Il est vrai que le terme « sens » (ang. meaning) connaît diverses acceptions dans le vocabulaire scientifique, dérivées sans doute des courants divers qui lui donnent un rôle de la plus grande importance dans l’étude de la communication ; mais elles sont également liées aux quatre dimensions essentielles que le sens a dans les communications humaines (Dahlgren, 1998: 47-8). Bien que tous ces spécialistes s’accordent, en général, à donner un rôle décisif aux diverses médiations sociales (Martín Barbero, 1998: 159) dans la construction sociale du sens7, un nombre d’entre eux font trop attention, presque exclusivement, aux aspects subjectifs, idiosyncrasiques, et prennent peu en considération les structures et les modèles culturels propres à la société, ainsi que d’autres éléments matériels et idéaux.

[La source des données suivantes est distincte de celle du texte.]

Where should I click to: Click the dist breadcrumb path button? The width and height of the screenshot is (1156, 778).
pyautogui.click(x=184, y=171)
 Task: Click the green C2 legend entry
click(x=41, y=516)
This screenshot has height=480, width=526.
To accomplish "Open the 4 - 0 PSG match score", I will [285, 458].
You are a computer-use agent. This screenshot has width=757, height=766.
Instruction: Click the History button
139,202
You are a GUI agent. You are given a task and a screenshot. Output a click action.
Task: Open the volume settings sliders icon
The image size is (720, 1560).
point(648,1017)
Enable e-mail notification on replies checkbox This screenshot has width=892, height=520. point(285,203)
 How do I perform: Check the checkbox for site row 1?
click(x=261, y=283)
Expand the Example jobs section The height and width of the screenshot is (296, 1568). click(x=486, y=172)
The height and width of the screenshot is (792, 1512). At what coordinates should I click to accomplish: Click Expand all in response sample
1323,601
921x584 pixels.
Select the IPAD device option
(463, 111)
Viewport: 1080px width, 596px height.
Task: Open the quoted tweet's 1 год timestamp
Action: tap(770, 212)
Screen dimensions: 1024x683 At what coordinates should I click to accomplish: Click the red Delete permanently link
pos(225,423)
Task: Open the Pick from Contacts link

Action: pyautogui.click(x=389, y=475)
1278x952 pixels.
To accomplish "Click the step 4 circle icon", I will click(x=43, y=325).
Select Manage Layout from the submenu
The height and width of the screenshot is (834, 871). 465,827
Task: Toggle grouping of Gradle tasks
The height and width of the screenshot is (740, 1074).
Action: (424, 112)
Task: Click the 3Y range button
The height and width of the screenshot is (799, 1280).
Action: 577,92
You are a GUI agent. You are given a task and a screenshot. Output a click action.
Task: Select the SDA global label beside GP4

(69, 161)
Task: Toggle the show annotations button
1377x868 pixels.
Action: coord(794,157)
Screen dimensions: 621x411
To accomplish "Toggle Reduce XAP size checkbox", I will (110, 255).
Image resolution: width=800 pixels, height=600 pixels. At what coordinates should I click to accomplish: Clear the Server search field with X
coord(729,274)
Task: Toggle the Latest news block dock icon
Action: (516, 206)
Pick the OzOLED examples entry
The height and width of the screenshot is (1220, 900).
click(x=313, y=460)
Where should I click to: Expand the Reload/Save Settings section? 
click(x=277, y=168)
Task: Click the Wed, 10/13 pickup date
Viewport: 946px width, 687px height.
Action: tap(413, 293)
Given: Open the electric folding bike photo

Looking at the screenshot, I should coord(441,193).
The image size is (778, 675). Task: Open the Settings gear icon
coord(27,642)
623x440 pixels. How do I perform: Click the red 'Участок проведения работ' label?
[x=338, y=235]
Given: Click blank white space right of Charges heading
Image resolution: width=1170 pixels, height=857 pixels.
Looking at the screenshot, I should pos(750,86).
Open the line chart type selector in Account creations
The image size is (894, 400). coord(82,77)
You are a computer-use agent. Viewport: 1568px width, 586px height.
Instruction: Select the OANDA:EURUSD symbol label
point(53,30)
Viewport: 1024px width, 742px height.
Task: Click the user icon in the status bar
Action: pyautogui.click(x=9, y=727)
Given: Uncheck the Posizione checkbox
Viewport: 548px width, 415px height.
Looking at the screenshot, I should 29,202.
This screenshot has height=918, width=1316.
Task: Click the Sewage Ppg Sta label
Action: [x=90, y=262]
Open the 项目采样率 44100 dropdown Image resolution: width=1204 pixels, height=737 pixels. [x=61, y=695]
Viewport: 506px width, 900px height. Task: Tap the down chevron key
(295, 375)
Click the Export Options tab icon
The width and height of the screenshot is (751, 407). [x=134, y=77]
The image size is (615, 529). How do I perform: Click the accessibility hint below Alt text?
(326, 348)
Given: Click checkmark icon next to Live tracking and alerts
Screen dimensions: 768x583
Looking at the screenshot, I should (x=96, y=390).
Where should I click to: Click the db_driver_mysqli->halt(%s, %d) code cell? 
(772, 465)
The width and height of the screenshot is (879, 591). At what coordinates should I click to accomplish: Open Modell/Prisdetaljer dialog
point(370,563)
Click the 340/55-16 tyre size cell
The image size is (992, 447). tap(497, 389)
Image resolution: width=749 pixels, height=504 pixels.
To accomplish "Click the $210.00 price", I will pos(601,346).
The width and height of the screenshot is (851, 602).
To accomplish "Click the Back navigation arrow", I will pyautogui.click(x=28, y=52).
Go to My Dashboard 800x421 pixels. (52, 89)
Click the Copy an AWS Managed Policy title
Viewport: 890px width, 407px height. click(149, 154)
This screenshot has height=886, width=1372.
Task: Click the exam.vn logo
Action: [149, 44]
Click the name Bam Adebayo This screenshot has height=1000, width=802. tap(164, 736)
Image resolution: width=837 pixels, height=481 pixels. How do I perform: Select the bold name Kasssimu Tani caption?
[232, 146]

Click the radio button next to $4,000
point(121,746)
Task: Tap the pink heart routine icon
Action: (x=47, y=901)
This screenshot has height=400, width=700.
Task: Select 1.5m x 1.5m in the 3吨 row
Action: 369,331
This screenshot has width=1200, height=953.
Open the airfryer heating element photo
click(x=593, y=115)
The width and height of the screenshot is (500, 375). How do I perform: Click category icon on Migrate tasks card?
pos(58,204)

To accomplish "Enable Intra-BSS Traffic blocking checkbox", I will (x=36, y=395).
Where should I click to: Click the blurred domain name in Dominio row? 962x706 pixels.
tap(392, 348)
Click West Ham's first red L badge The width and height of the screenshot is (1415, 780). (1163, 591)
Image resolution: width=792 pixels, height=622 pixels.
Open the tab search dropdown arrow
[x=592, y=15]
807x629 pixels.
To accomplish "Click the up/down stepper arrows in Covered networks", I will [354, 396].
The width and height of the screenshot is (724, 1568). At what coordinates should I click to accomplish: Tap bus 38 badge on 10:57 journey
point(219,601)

Mais, indépendamment des meilleurs développements théoriques que l’on doit obtenir encore, bientôt, surtout ceux liés à l’articulation entre les composants microstructurels et macrostructurels présents dans tout processus de communication, il n’y a aucun doute, cependant, que le sens contribue d’une manière décisive à obtenir une meilleure définition de l’objet d’étude propre à cette science, bien que cette définition probablement doive être plurielle ou, au moins, plus ouverte que jusqu’à présent, afin qu’elle puisse comprendre les nombreuses manifestations de la communication humaine et les logiques et cadres théoriques qui s’avèrent être conséquents.

7 Pas uniquement aux messages médiatiques et, encore moins, à un seul des messages, comme quelques-unes des premières formulations théoriques pour l’étude de la communication ont proposé.